» EXTRACTED DATA:

..........

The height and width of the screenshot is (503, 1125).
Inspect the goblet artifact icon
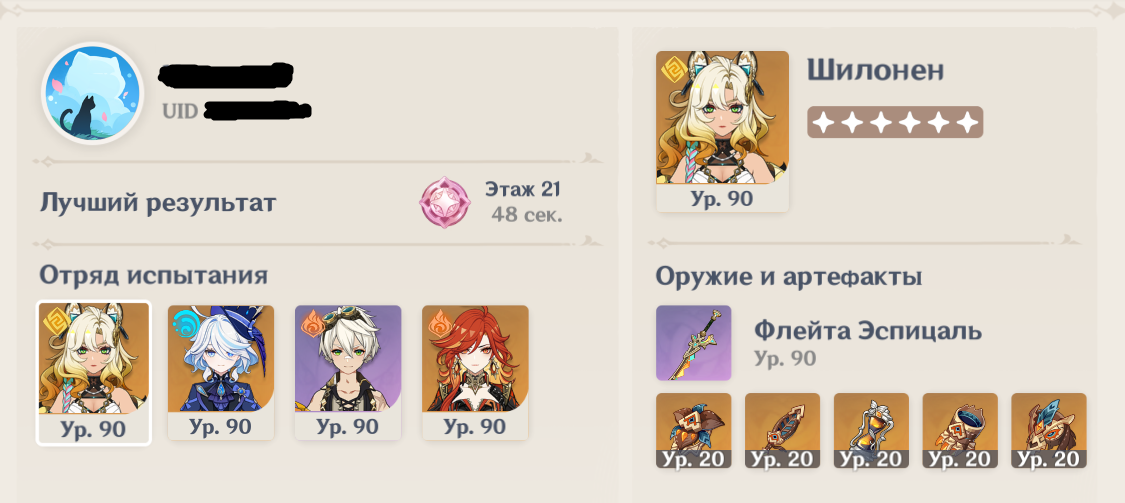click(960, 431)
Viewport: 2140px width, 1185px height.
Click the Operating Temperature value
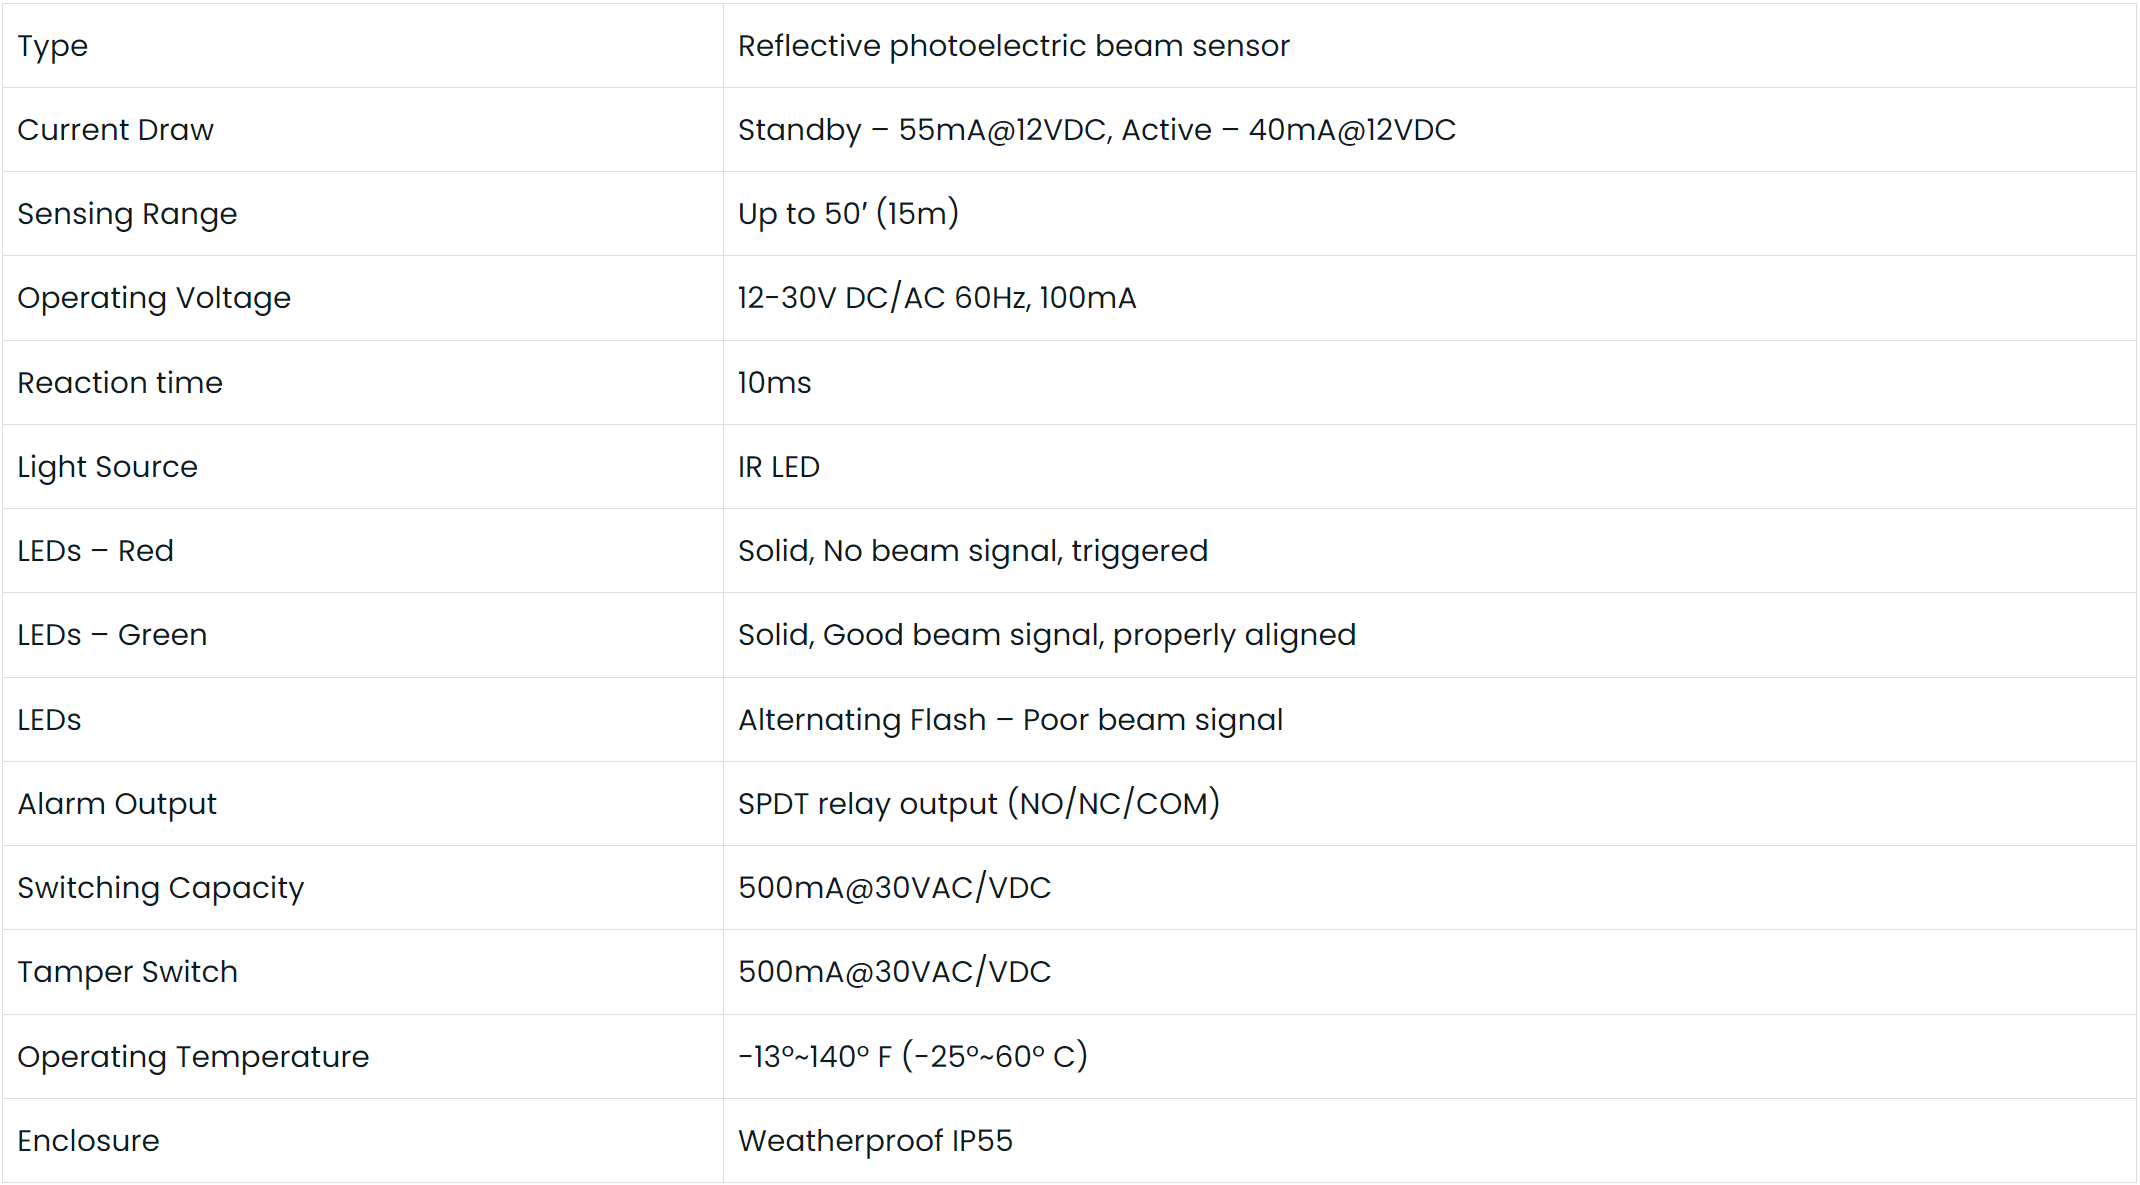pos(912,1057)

..........

Set down word for word every line from the one containing "Inspect the goblet artifact icon" through the last line of the records above, both ends included. Leave out the pictures.

Inspect the goblet artifact icon
click(960, 431)
Viewport: 2140px width, 1185px height.
Click the Operating Temperature value
pos(912,1057)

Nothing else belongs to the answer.